Problem to work on: Update the entries below by replacing each occurrence of "icon" with "button" and keeping all other text the same. Leave the pictures out of your answer.
------ Data in this exercise
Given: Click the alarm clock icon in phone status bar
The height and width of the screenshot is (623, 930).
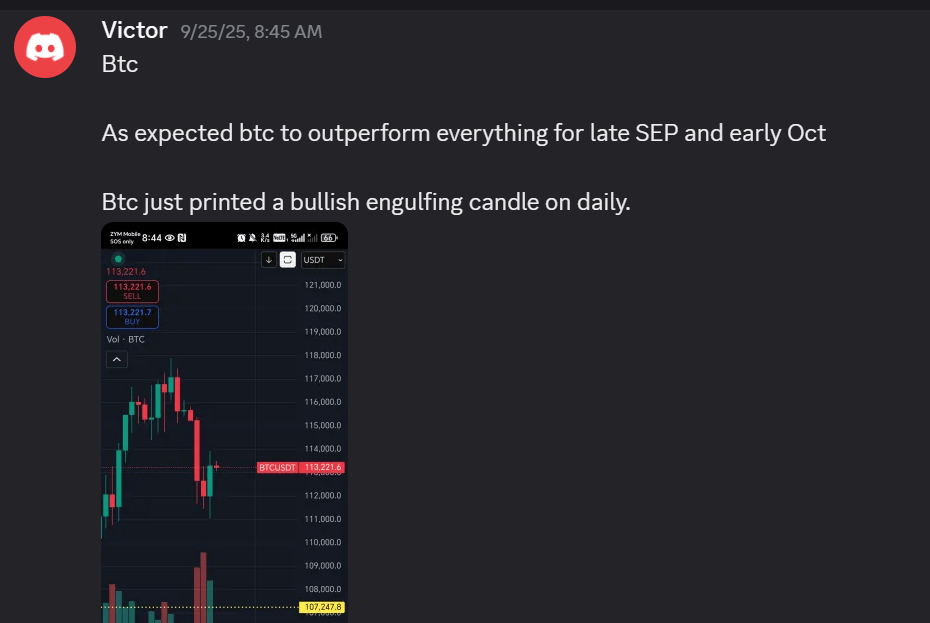Looking at the screenshot, I should click(241, 238).
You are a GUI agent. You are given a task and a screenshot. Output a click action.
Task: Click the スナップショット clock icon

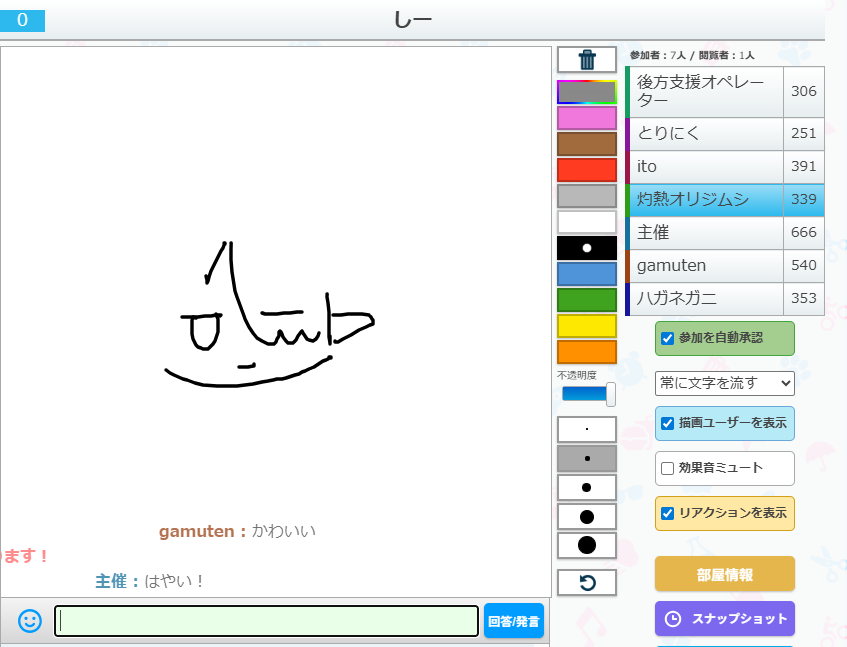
------------
Solution to this problem:
Given: Click the alarm clock button in phone status bar
The height and width of the screenshot is (623, 930).
Looking at the screenshot, I should click(241, 238).
You are a GUI agent. You are given a task and a screenshot. Output a click action.
Task: Click the スナップショット clock button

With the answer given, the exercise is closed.